Push to Fill The Gabba for AFL Grand Final – 96five Family Radio

Push to Fill The Gabba for AFL Grand Final

There is a push from some AFL officials to let a capacity crowd in to the historic premiership showdown at The Gabba.

By Justin RouillonThursday 15 Oct 202096five Breakfast

Main Image: The calm before the Brisbane Lions v Richmond Qualifying Final last Friday (The Gabba).  Listen: Ken and Nicky speak to Channel 9’s Reece Dalessandro about the push for a capacity final.

With the Brisbane Lions taking on Geelong this weekend for a place in the Grand Final, tickets to the big game will be in hot demand should the Lions proceed to the decider.

Currently the Gabba Grand Final has a limit to 75% of capacity which equates to around 30,000 punters.  But there is a push from some AFL officials to let a capacity crowd in to the historic premiership showdown, the first AFL Grand Final to be played outside of Melbourne in the game’s history.

With only a handful of coronavirus cases in Queensland, Channel 9’s Reece Dalessandro told 96five that there were hopes for a full house.

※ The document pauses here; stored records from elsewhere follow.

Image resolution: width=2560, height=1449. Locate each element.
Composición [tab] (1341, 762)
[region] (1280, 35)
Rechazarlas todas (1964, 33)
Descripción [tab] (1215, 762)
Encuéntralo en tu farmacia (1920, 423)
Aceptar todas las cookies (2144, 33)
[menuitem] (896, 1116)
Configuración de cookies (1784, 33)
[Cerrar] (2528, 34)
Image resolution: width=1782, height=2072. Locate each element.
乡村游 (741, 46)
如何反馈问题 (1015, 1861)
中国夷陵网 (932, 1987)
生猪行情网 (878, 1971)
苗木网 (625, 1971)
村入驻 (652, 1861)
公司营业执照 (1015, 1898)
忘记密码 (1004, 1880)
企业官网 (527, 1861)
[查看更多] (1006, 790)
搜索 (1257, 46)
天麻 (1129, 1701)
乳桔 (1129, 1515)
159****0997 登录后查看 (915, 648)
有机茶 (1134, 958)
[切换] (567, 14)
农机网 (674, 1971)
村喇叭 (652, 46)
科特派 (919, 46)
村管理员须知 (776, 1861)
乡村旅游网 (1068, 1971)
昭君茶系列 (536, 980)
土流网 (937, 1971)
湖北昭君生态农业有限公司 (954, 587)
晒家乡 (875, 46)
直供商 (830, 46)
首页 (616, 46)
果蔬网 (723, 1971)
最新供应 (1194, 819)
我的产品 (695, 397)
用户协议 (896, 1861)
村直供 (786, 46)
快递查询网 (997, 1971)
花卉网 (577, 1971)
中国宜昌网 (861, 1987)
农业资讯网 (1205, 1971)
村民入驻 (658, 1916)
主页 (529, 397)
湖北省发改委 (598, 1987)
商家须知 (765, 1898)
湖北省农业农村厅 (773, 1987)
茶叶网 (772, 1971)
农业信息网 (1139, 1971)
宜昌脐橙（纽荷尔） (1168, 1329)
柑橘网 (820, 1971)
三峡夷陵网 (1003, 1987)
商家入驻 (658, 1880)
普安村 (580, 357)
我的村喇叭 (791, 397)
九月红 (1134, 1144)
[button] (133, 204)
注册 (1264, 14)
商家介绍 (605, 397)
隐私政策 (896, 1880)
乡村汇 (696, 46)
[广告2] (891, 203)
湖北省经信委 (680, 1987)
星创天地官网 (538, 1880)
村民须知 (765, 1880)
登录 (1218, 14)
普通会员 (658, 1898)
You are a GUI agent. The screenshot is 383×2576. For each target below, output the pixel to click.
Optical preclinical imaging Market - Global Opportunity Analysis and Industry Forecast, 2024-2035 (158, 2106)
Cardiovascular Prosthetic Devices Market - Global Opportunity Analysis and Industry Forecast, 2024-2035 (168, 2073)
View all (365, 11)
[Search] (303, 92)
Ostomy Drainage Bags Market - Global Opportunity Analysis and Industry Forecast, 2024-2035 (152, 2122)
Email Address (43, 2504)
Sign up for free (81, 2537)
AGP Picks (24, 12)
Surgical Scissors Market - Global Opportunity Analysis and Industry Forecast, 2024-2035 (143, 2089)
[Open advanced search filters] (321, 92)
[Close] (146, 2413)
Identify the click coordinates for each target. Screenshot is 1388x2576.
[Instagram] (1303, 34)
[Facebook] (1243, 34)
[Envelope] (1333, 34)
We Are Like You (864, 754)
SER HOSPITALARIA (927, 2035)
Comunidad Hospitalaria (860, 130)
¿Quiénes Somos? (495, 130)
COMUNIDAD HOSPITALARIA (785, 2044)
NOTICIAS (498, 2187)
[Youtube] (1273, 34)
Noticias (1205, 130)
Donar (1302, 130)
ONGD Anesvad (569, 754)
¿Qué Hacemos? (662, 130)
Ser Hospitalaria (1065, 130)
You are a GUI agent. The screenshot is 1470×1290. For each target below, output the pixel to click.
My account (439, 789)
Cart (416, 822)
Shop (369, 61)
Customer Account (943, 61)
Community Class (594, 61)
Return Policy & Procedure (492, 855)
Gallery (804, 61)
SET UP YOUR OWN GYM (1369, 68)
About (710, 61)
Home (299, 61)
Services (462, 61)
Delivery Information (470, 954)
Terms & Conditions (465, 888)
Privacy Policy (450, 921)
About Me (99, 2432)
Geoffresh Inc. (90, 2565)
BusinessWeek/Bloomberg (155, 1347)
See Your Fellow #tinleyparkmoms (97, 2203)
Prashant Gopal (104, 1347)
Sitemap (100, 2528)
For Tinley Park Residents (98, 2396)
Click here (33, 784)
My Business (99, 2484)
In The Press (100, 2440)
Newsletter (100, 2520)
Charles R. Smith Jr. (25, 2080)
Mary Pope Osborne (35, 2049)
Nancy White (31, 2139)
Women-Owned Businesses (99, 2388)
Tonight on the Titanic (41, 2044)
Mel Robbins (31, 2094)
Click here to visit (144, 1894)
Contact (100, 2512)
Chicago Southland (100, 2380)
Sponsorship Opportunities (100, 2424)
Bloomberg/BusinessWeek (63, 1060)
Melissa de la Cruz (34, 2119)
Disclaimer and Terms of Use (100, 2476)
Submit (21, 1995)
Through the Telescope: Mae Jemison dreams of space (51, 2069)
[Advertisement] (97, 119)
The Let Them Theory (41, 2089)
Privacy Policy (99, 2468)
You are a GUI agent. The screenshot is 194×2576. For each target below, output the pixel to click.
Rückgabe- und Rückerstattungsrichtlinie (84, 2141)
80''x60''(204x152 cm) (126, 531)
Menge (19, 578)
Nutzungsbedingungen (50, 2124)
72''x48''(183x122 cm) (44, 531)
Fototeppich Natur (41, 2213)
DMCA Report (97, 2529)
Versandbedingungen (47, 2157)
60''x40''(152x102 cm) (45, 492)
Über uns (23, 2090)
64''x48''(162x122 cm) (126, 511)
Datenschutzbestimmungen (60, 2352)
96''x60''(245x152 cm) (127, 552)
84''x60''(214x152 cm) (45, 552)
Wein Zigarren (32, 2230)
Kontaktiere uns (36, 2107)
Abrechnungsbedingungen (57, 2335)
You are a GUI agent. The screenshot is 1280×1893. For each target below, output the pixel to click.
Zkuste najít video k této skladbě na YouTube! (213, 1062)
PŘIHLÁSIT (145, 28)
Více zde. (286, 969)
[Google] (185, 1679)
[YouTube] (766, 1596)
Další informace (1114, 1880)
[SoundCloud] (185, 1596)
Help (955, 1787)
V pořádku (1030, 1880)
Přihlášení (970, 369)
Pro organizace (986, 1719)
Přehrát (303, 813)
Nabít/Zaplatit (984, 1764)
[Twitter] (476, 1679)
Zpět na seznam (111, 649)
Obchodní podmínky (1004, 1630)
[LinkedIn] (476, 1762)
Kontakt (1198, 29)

“There is a quiet push today with the AFL hoping to have the limit bumped up – can you imagine a full house for the Gabba Final, especially if the Brisbane Lions could take the flag out in front of 42,000 fans.”

Brisbane Lion’s fans celebrate a win over Richmond, putting them in the race to the Grand Final at the Gabba.

With demand for the game already sky high, ticket prices could skyrocket should the Brisbane Lions find themselves in the decider.

Deputy Premier and Health Minister Stephen Miles said that he was not aware of any bid to increase crowd capacity.  Any changes to crowd numbers would have to be meticulously planned and modelled, and with only days left, Reece Dalessandro thinks it may be a run left too late.

“The government has set that 75% limit, not just for the AFL Grand Final, but also the NRL finals and upcoming State of Origin.  To make any changes you’d need to see more trials and modelling and given the cautious nature of the Chief Health Officer, I think it would need to be well planned for the CHO to say let’s go full capacity.”